Cause
The official cause of Sultana disaster was determined to be mismanagement of water levels in the boiler, exacerbated by "careening". Sultana was severely overcrowded and top heavy. As the steamship made its way north following the twists and turns of the river, Sultana listed severely to one side then the other. Sultana's four boilers were interconnected and mounted side-by-side, so that if the ship tipped sideways, water would tend to run out of the highest boiler. With the fires still going against the empty boiler, this created hot spots. When the ship tipped the other way, water rushing back into the empty boiler would hit the hot spots and flash instantly to steam, creating a sudden surge in pressure. This effect of careening could have been minimized by maintaining high water levels in the boilers. The official inquiry found that Sultana 's boilers exploded due to the combined effects of careening, low water level, and a faulty repair to a leaky boiler made a few days earlier.

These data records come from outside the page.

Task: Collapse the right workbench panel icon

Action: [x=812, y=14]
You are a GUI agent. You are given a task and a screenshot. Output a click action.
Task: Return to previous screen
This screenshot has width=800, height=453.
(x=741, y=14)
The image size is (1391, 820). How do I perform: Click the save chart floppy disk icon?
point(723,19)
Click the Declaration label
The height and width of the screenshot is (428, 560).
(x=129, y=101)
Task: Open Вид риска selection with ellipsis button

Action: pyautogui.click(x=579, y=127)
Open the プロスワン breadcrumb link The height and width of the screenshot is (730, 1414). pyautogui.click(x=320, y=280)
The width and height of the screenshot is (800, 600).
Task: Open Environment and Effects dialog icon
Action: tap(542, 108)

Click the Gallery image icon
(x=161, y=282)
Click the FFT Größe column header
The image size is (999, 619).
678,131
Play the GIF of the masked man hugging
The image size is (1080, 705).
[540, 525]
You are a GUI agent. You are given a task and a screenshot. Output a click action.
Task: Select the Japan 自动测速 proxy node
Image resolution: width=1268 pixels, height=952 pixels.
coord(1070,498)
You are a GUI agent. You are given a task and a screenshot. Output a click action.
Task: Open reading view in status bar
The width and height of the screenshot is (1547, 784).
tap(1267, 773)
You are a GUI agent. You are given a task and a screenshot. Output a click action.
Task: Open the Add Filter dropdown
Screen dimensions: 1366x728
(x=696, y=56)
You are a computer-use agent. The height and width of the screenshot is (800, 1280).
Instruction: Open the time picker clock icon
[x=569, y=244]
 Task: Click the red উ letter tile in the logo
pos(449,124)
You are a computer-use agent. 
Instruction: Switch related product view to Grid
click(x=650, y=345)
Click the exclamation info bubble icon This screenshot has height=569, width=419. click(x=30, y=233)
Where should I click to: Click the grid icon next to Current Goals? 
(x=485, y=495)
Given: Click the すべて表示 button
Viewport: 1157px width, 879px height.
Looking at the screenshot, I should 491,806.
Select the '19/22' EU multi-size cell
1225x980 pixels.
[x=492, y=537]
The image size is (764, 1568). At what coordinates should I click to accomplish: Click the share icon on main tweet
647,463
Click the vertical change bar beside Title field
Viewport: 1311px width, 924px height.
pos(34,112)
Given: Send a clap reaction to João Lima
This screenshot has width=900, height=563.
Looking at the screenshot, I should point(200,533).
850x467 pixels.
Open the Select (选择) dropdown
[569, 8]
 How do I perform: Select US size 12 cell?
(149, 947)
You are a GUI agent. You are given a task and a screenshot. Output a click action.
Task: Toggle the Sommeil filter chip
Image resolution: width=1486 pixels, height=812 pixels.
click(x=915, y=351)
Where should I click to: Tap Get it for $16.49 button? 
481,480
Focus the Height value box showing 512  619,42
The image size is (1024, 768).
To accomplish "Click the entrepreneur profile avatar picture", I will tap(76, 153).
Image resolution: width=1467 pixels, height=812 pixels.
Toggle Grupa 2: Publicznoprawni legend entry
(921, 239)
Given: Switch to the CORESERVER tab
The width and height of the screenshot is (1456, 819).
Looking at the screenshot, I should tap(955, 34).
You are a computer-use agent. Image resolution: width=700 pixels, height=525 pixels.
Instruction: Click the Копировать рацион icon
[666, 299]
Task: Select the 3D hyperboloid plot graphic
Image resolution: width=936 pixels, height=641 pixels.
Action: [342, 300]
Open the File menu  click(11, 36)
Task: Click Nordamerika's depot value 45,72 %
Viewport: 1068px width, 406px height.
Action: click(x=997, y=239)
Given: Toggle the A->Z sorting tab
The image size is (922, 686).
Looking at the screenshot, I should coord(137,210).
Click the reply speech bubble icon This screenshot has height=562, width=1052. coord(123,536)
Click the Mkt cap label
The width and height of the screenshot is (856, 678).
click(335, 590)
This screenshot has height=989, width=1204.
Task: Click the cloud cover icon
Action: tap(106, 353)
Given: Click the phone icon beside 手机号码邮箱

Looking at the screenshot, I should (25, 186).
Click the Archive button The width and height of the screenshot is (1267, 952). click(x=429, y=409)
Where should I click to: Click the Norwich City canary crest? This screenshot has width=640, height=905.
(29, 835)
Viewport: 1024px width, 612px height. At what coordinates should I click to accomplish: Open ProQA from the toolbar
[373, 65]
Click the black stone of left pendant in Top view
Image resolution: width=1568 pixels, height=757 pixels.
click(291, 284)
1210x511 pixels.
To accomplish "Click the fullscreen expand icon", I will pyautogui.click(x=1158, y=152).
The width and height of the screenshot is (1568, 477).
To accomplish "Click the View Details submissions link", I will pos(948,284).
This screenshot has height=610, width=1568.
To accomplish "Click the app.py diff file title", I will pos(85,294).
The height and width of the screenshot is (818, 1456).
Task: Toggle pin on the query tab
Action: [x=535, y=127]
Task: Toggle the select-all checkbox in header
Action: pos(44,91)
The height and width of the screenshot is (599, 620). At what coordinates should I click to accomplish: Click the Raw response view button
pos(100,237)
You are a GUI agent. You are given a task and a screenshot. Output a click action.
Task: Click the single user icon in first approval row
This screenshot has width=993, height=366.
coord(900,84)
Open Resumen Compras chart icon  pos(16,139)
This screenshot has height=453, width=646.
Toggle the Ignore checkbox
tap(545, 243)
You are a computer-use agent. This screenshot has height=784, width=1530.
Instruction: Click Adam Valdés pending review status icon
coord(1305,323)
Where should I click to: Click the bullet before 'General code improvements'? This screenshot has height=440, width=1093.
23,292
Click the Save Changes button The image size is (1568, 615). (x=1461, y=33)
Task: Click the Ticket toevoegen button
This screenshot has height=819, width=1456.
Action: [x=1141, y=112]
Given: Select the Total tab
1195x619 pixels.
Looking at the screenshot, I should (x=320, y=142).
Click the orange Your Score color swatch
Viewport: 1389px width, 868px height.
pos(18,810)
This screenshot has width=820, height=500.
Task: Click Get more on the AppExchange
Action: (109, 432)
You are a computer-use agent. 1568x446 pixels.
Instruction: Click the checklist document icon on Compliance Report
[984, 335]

In 1888, a St. Louis resident named William Streetor claimed that his former business partner, Robert Louden, made a deathbed confession of having sabotaged Sultana by a coal torpedo. Louden, a former Confederate agent and saboteur who operated in and around St. Louis, had the opportunity and motive to attack Sultana and may have had access to the means. (Thomas Edgeworth Courtenay, the inventor of the coal torpedo, was a former resident of St. Louis and was involved in similar acts of sabotage against Union shipping interests.) Supporting Louden's claim are eyewitness reports that a piece of artillery shell was observed in the wreckage. Louden's claim is controversial, however, and most scholars support the official explanation.